Wednesday, May 12, 2010

From Pharaoh to Lieberman, dealing with ‘undesirables’


By PAT MURPHY

Ridding their societies of "undesirables" has been the goal of authoritarians as far back as biblical times and is usually carried out with crude methods.

Fearing newborn Hebrew boys would grow up to join his enemies, Pharaoh sent legions across Egypt to slaughter hundreds of them years before the birth of Christ.

Adolph Hitler, obsessed with creating a purified Aryan race, turned millions of Jews into non-persons by robbing them of their property and their freedom and civil liberties, then finally of their lives in gas chambers.

Modern-day tyrants were no less brutal. Communist mainland China murdered upwards of 20 million of its own. Ethnic cleansing—a sanitized name for genocide—has left rivers of blood flowing through parts of Africa and Eastern Europe.

Today's political hotheads have their own ideas, perhaps more polished and less lethal.

Carrying on the family tradition of right-wing extremism, Republican U.S. Rep. Duncan D. Hunter (son of retired 14-term California Congressman Duncan L. Hunter whose fizzled 2008 presidential effort produced humiliating 0.02 percent poll support in its closing days) cottons to the idea of rounding up and deporting U.S.-born children of illegal aliens, despite the offspring's automatically being citizens upon birth in the United States.

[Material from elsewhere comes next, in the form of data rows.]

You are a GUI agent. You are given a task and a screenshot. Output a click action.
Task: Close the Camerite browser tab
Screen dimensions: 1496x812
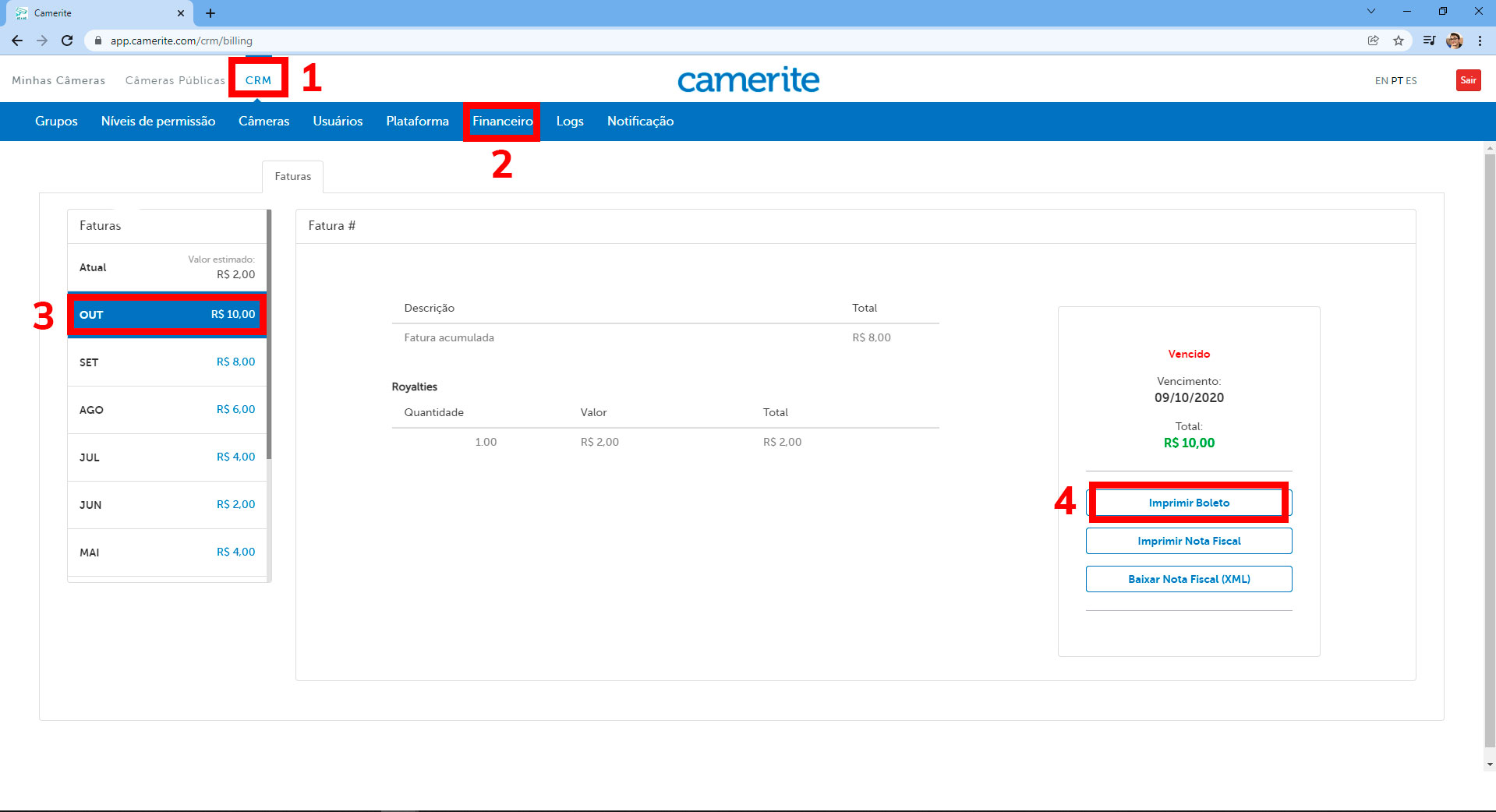181,13
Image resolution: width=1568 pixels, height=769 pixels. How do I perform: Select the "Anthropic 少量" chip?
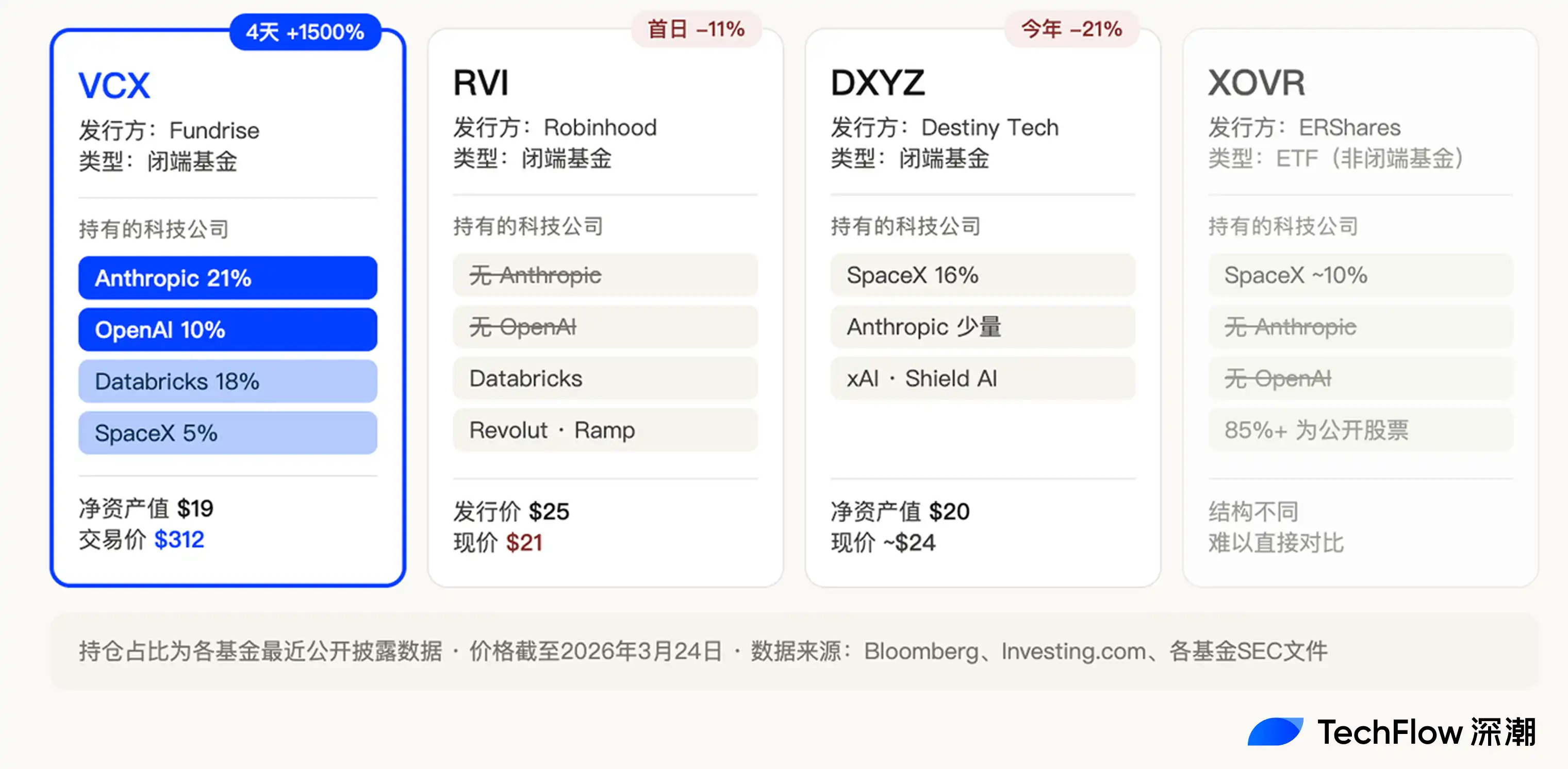click(x=982, y=327)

Hunter ignores his oath as a Marine Corps officer and now as a Marine Corps reservist—upholding and protecting the U.S. Constitution, whose 14th Amendment reads, "All persons born or naturalized in the United States, and subject to the jurisdiction thereof, are citizens of the United States wherein they reside."

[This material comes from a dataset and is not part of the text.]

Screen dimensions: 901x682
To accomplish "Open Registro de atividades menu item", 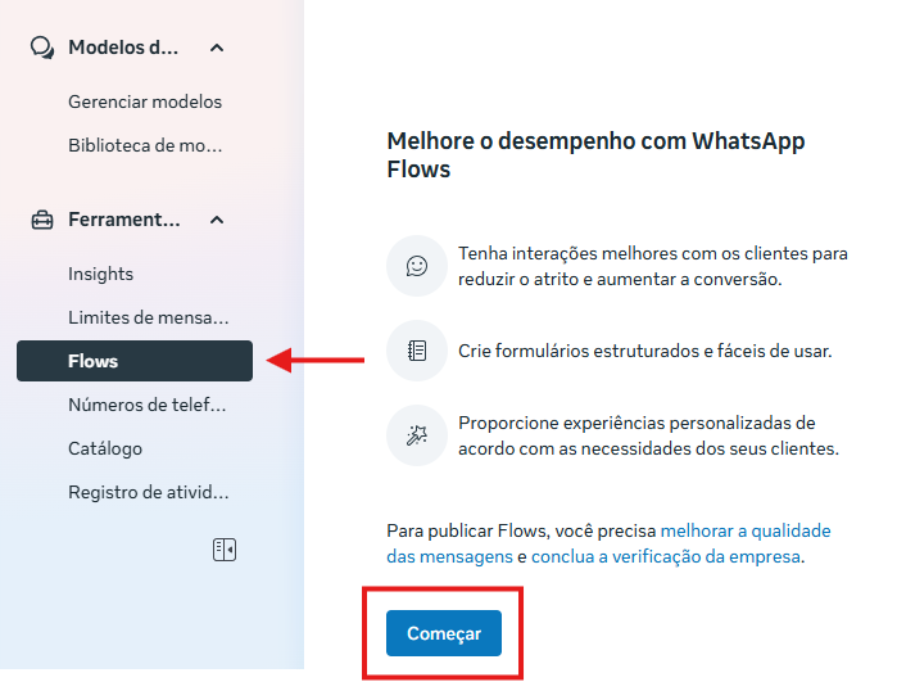I will click(x=148, y=492).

Hunter also flirts with the idea of a pure American race. "It takes more than walking across the border to become American citizens," Hunter proclaims. "It's in our souls."

Finally, U.S. Sen. Joe Lieberman proposes giving the secretary of state power to strip citizenship of anyone "providing material support or resources to a foreign terrorist organization," even if only suspected. Why only "foreign" terrorists? The Southern Poverty Law Center, the premier monitor of homegrown U.S. radicals, reports that between the 1995 Oklahoma City bombing and 2005, more than 60 domestic terrorist plots were uncovered. If mere suspicion that a U.S. citizen is supporting foreign terrorists can lead to loss of citizenship, why not strip domestic terrorists of their birthright? Was Timothy McVeigh less a terrorist than the Times Square bomber?

The unilateral power to deprive Americans of their citizenship on the basis of suspicion should give Lieberman's Senate colleagues pause. We know what happened to hundreds of "suspected" terrorists swept up in the Bush-Cheney dragnet and packed off to Guantanamo and never charged after years of detention.